▶ [Text segment]:
(begin)
# Booze for an Oman camping trip?



## Bigjimbo (Oct 28, 2010)

Hi all. Just wondering if A) Is it illegal to take booze into Oman? (I'm guessing it is), B What happens if you get caught if it is illegal, and C) are there off licenses like Barracuda in Oman?

Thanks in advance!


----------



## Moe78 (Oct 29, 2010)

I think you will at least need a liquor license, if they find it the most likely scenario is they'll take it off you and have a good night of drinking


----------



## Nightshadow (Sep 21, 2010)

Moe78 said:


> I think you will at least need a liquor license, if they find it the most likely scenario is they'll take it off you and have a good night of drinking


I would imagine that if this was the penalty, more people would risk drinking in public. This is probably a "best-case-scenario" with lazy officers not looking to do paperwork. Let us know how it goes though!


----------



## bluester (Sep 23, 2010)

Hi bigjimbo,

you are quite correct... unfortunately you can't take booze over the land border from Dubai to Oman. Oman have their own licensing system and like here, the illegal bit is to transport alcohol. There are no barracuda-type places anywhere in Oman.

Additionally if you are going to Jebel Akhdar / Jebel Shams be prepared for security checks at the bottom, as the area is a military / telecoms post so they take reg details and smoetimes vehicles on the way up. i believe that they also don't allow saloon cars up there for obvious reasons.

I guess it all depends if you get caught. I found that undeneath the spare wheel in the land cruiser doubles well as 'extra storage'


----------



## Moe78 (Oct 29, 2010)

hahahahah yeah let us know, provided we ever hear from you! Wait! Aren't BigJimbo and Nightshadow the same person?


----------



## Nightshadow (Sep 21, 2010)

Moe78 said:


> hahahahah yeah let us know, provided we ever hear from you! Wait! Aren't BigJimbo and Nightshadow the same person?


*looks around suspiciously* :gossip: :tape2:


----------



## Mr Rossi (May 16, 2009)

Are you going into Oman proper or Musandam? If it's Musandam they barely check everyone's passport, hidden under a load of dive gear has been more than sufficient for us.


----------



## Bigjimbo (Oct 28, 2010)

Mr Rossi said:


> Are you going into Oman proper or Musandam? If it's Musandam they barely check everyone's passport, hidden under a load of dive gear has been more than sufficient for us.


Not sure where as yet! I want to do a bit of a buddy road trip type thing with some coast driving and camping on the beach, although the appeal somewhat dims if we can't have a cheeky scoop!


----------



## jander13 (Mar 12, 2009)

Yeah nightshadow why are you answering your own question lol


----------



## Bigjimbo (Oct 28, 2010)

bluester said:


> Hi bigjimbo,
> 
> you are quite correct... unfortunately you can't take booze over the land border from Dubai to Oman. Oman have their own licensing system and like here, the illegal bit is to transport alcohol. There are no barracuda-type places anywhere in Oman.
> 
> ...


Unfortunately my spare wheel is on the back of the car!


----------



## Jynxgirl (Nov 27, 2009)

Bigjimbo said:


> cheeky scoop!


I googled this and nothing... What is that? I assume you are saying a drink.


----------



## Moe78 (Oct 29, 2010)

Yeah like when you do something cheeky, it means something bad or naughty or mischievous.


----------



## Rochelle (Sep 20, 2010)
(end)
▶ [Data shown]:
(begin)
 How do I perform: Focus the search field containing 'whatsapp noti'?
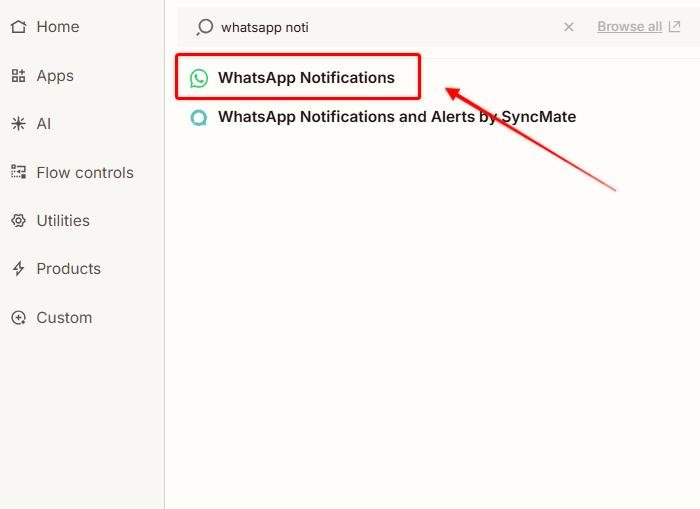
(end)
▶ [Set task 1]:
Name every geographic place mentioned in the forum thread about bringing alcohol on an Oman camping trip, each one only once.
▶ [Set task 2]:
Pick up the forum thread about bringing alcohol on an Oman camping trip where it stops and write the next part.

▶ [Task result 1]:
Oman, Dubai, Jebel Akhdar, Jebel Shams, Musandam

▶ [Task result 2]:
Bigjimbo said:


> Unfortunately my spare wheel is on the back of the car!


Maybe under that is not the best place to hide the alcohol then  You could always go "old-school" and pour it into a water/coke/etc bottle... just like hiding it from the teachers on school sports days


----------



## Bigjimbo (Oct 28, 2010)

yeah thought about that with Sangria, but its a bit gay and shows intent if someone at the border stops me!


----------



## Nightshadow (Sep 21, 2010)

Rochelle said:


> Maybe under that is not the best place to hide the alcohol then  You could always go "old-school" and pour it into a water/coke/etc bottle... just like hiding it from the teachers on school sports days


Ah...the good old days... yep, last week sure was fun!  

Just dont fill a 2 liter bottle with vodka or what have you, that would be pushing it and when you get caught, they think youre absolutely insane, or so my friend told me... I wouldnt know first hand.


----------



## titirangi (Aug 14, 2008)

Bigjimbo said:


> Hi all. Just wondering if A) Is it illegal to take booze into Oman? (I'm guessing it is), B What happens if you get caught if it is illegal, and C) are there off licenses like Barracuda in Oman?
> 
> Thanks in advance!


Like most things related to booze, there is always a law restricting it and you might be surprised to find a similar set of laws back home. For example carrying an open alcohol container in a vehicle is against the law in many commonwealth countries. The difference here is enforcement levels are much higher and leniency is minimal.

In practice however, most folk I know just get on with living their lives whilst respecting the culture and traditions in the respective country. This means being discrete with what you carry and how you consume. A 15 year expat told us "stay under the radar and you'll be fine" and this seems to be a reasonable way to get by here in the middle ease. If you are short of temper or inclined to make a big song and dance when confronted by the law then best not to carry at all.

So for our family (and other families we travel with) we take no more than enough for the week and are careful to keep it out of sight. It pays to keep an ear to ground wrt enforcement campaigns e.g. like what is going on now with the offie surveillance.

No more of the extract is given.